Median time on first symptomatic AD therapy in a major U.S. health plan (A) and CPRD (B) databases

M+R: Memantine + Rivastigamine; D+M: Donepezil + Memantine

Full size image

CPRD GOLD database

As shown in Fig. 1, of the 8,901 newly diagnosed AD dementia patients, 65% received symptomatic treatments during the follow-up period, of whom 77% newly initiated treatment and constituted the final analytic sample. In this sample, there were 4,470 newly diagnosed AD dementia patients without prior treatment history, with 63.1% female and mean age of 81.0 years (SD 7.6 years). Only 2.8% of participants were < 65 years of age. The mean and median follow-up time were 645 and 646 days, respectively. The most frequent co-morbid condition at the index date was chronic renal disease, accounting for 21.4% of the patients (Table 1). Overall the characteristics of newly diagnosed untreated AD dementia patients were similar to those initiating treatment; the untreated cohort tended to be older than the treated cohort (Supplementary Table 2).

The frequency of use of first symptomatic AD treatment for the CPRD cohort is provided in Table 2. Donepezil was used most frequently as the first symptomatic AD therapy (60.6% of patients), followed by memantine monotherapy (28.3%), rivastigmine (5.1%), and galantamine (4.9%). The overall median time to start symptomatic AD therapy was 49 days and ranged from 34 days for galantamine to 256 days for memantine plus rivastigmine (Fig. 2). The overall median time on first symptomatic AD therapy was 334 days (Fig. 3). Only 12% of patients utilized a second symptomatic AD therapy; memantine monotherapy was used most frequently (33%), followed by donepezil plus memantine (26%) and rivastigmine (19%). Only 1% of patients utilized a third symptomatic AD therapy (Figure S1).

Discussion

Our first key finding in this drug utilization study using recent data is that, despite evidence supporting early initiation and persistent treatment to delay more advanced cognitive and functional deterioration, [21, 22], over a median follow-up of 698 and 645 days, only 63% and 65% of the newly diagnosed AD patients utilized symptomatic treatments for AD dementia, in the US and CPRD databases, respectively. While this study does not explore factors influencing treatment initiation decisions, it underscores the need for further investigation. For instance, this study, as well as previous research, suggest that non-initiators tended to be older and have a higher prevalence of cardiovascular disease (see Supplementary Table S2), [13] potentially due to the rare yet significant heart rate decline associated with cholinesterase inhibitors, contraindicated in patients with unstable or severe cardiac conditions [11].

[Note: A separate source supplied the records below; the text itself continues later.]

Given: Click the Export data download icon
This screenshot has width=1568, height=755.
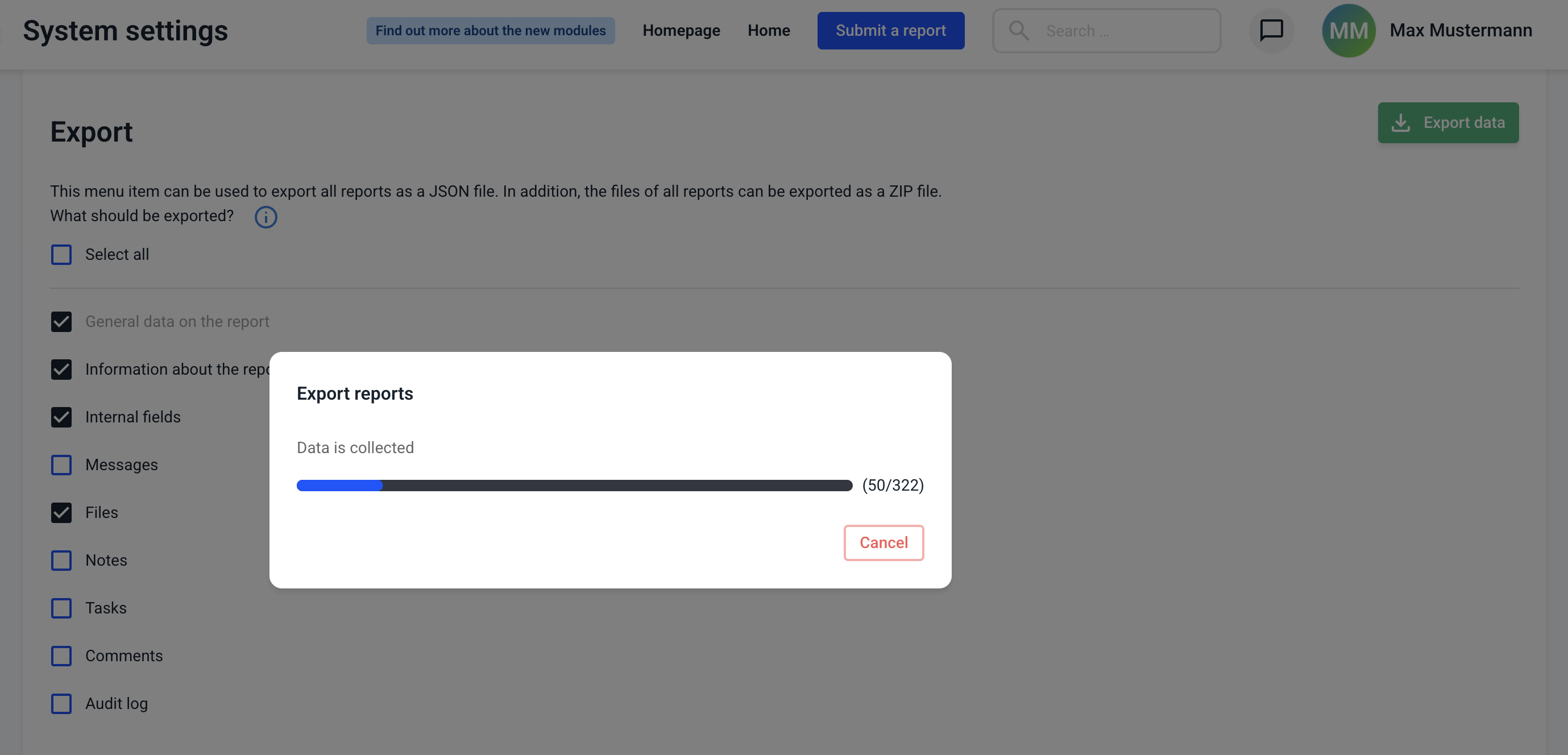Looking at the screenshot, I should coord(1401,123).

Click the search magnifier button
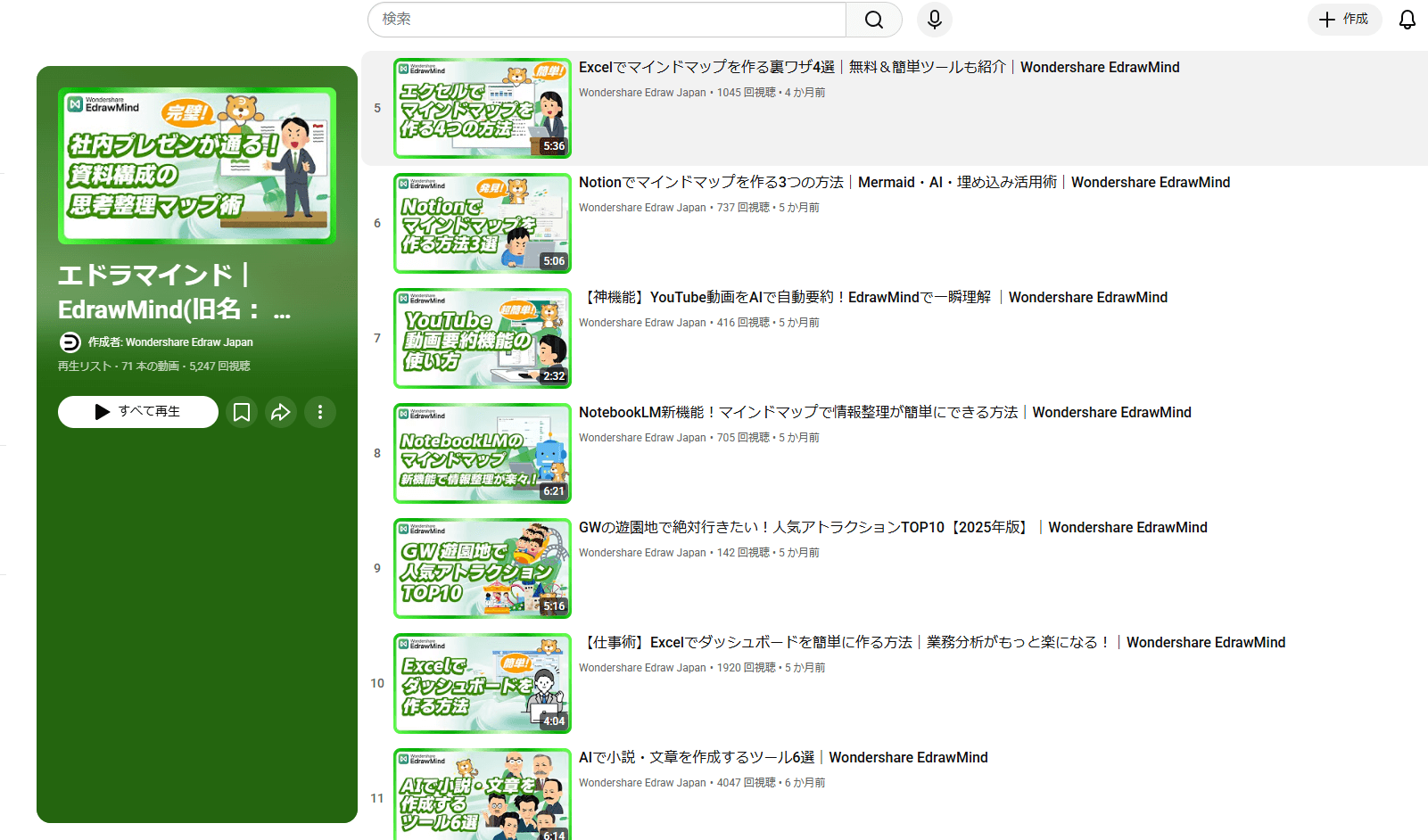[x=873, y=20]
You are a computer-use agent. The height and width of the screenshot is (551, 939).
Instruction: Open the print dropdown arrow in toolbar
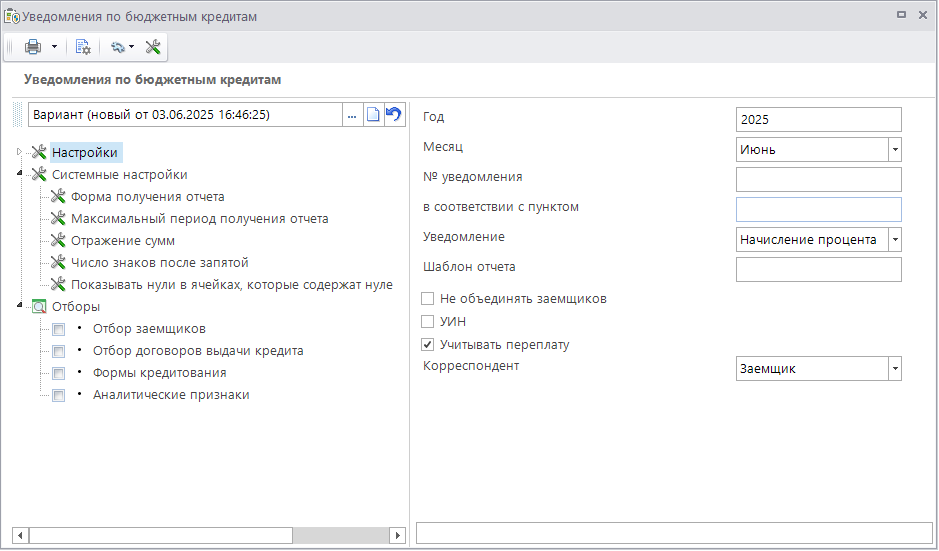54,47
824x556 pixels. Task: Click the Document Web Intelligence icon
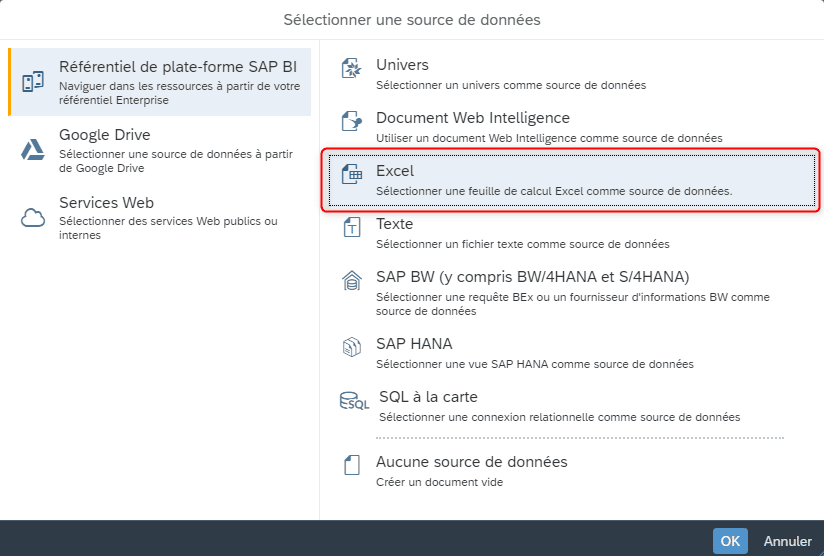[x=352, y=121]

Donepezil was the most common first-line therapy (> 60%) in this study and had the lowest median time to treatment initiation after AD dementia diagnosis in both the US and UK databases. The findings presented in this study are in line with previous studies reporting that donepezil consistently remained the most commonly used therapy from 2008–2016, accounting for about 69–72% of prevalent anti-dementia drug users [12] and about 68% of treatment initiators in the US [13]. In the context of limited use of an effective disease modifying treatment for AD dementia, donepezil and other cholinesterase inhibitors are used to inhibit the breakdown of acetylcholine, thereby prolonging its action at the synapses [23]. Patients usually start on a low dose and then increase to a higher dose, if the medication is well tolerated. Indeed, the higher dose of donepezil (23mg/day), which has been approved to treat moderate to severe AD dementia, accounted for < 1% of the treatment initiators in this study. Among AD dementia patients using a cholinesterase inhibitor, it was suggested that 40–70% experience temporary symptom improvement for about six to twelve months, yet this effect diminishes and symptoms progressively worsen in the following months [24]. This pattern, and a significant clinical trial dropout due to gastrointestinal side effect and headache, [10] aligns with our observation that the median duration of initial treatment is generally shorter than one year; median time on first therapy was 213 and 334 days in the US and UK databases, respectively.

Rivastigmine is currently the only cholinesterase inhibitor drug available as a patch, and over 70% of rivastigmine users received the drug as a transdermal patch in this study (data not shown). Despite evidence that patches improve adherence and persistence compared to oral administration, [23] the duration of rivastigmine use was the shortest as a first symptomatic AD treatment in both datasets.

Memantine is indicated for moderate to severe AD dementia, and some mild to moderate AD dementia patients take memantine off-label because they cannot tolerate the side effects of the cholinesterase inhibitor drugs. Some AD dementia patients are prescribed the combination treatment of memantine with cholinesterase inhibitor drugs to try and achieve improved effectiveness compared to monotherapy [24]. In this study, memantine was the second most frequently used drug as a first symptomatic treatment. Within second symptomatic AD dementia therapies, memantine monotherapy use and/or usage in combination with donepezil dominated, especially in the US cohort.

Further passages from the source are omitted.